Другая точка зрения, имеющая хождение в историографии и проанализированная В. Голдман, касается роли И.В. Сталина и его личной ответственности за организацию репрессий в СССР. Ее сторонники считают, что члены Политбюро, окружавшие Сталина, были беспомощны перед его жаждой власти и фактически находились на положении его личных лакеев. В более поздние годы, начиная с хрущевской «оттепели», руководители партии всячески поддерживали такую интерпретацию культа личности Сталина, обвиняя лично его, НКВД и политическую культуру, господствовавшую в те годы, во всех ужасах, творившихся в стране. Нередко даже те, кто сам, как Н.С. Хрущев, который, будучи руководителем партийной организации Москвы, играл руководящую роль в кампании террора, пытались представить себя жертвами воли Сталина и тех сил, которым они не могли сопротивляться. И жертвы, и злоумышленники, считает В. Голдман, часто не имели выбора и возможности маневрировать. Документы, проанализированные в монографии, свидетельствуют о том, как на промышленных предприятиях люди насильственно были вовлечены в процесс террора – процесс, который они не могли контролировать, а только обвиняли и предавали товарищей. И лишь некоторые из них делали это из чувства «советского патриотизма», в то время как большинство – просто из чувства страха за себя и своих близких, шкурнических интересов и желания выжить любой ценой. В то же время поведение людей определялось как динамикой социальной группы, к которой они принадлежали, так индивидуальными стратегиями выживания. Однако в конечном итоге и групповая динамика, и индивидуальная самозащита – все эти стратегии только «обогащали» террор, вовлекая в него все новые и новые жертвы.
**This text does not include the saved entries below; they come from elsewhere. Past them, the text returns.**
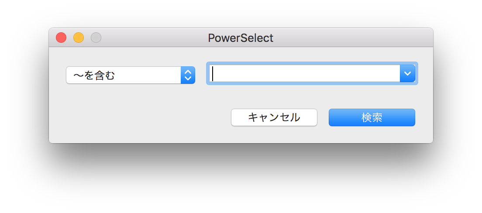Expand the search history chevron in combo box
The width and height of the screenshot is (482, 213).
point(407,73)
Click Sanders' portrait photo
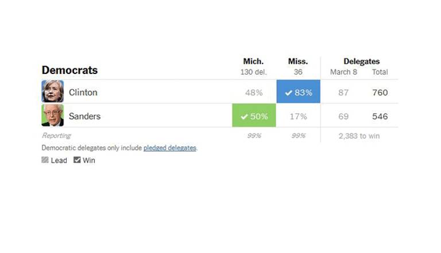 pos(52,116)
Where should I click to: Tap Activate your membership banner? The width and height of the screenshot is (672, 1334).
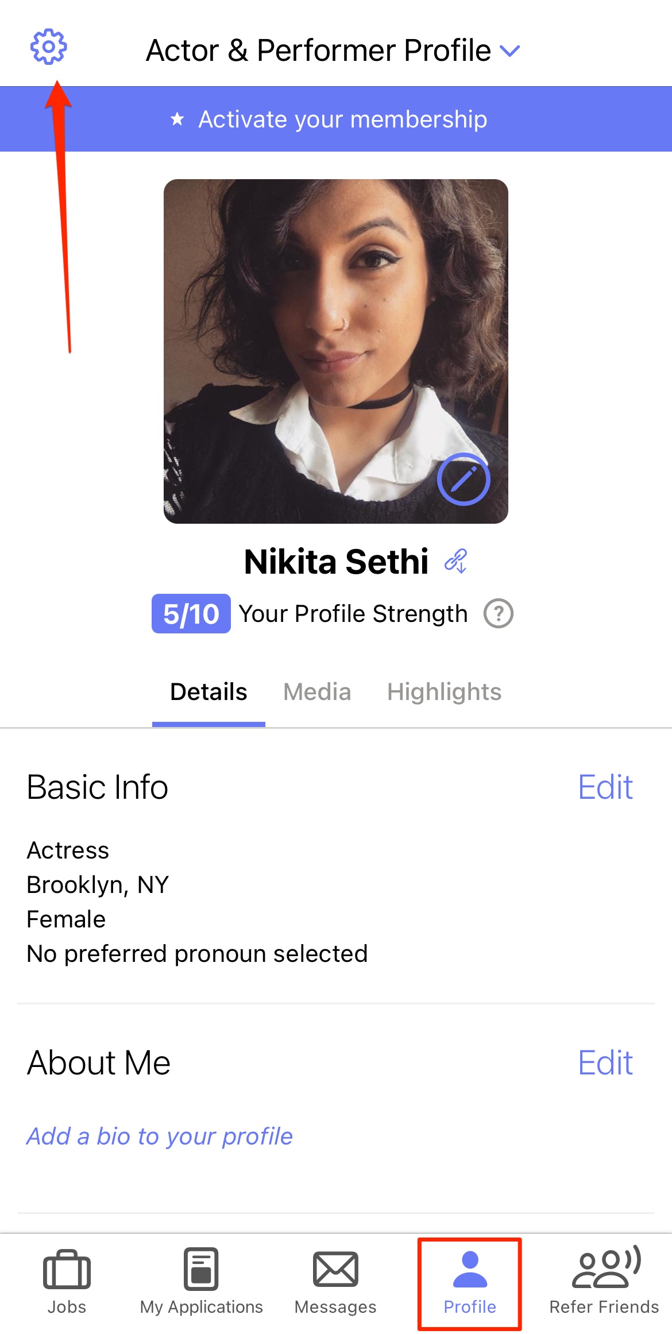336,119
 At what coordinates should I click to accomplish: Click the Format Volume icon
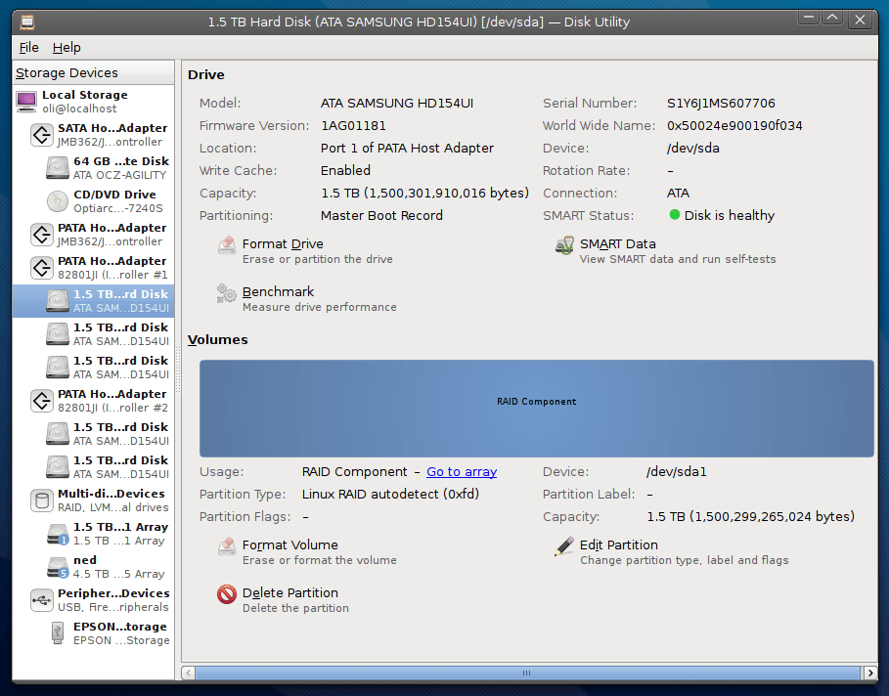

«Большой террор», заключает В. Голдман, включал в себя не просто указания и приказания, даваемые сверху, но и впитал жестокую политическую культуру, которая определяла поведение людей. Анализируя этот аспект массового сознания, мы лучше можем понять, как легко беспощадная идеология, слепая в нее вера, ложь, страх и шкурные интересы могли соединиться вместе и создать новый тип гражданина, способного и готового уничтожить ни в чем не повинных, равных себе.
Новая книга Вэнди Голдман продолжает и дополняет ее монографию «Террор и демократия в сталинскую эпоху. Социальная динамика репрессий», переведенную и изданную в России в 2010 г. Хочется надеяться, что и книга «Изобретая врага: Донoс и террор в сталинской России» будет переведена на русский язык и достойно оценена российскими историками.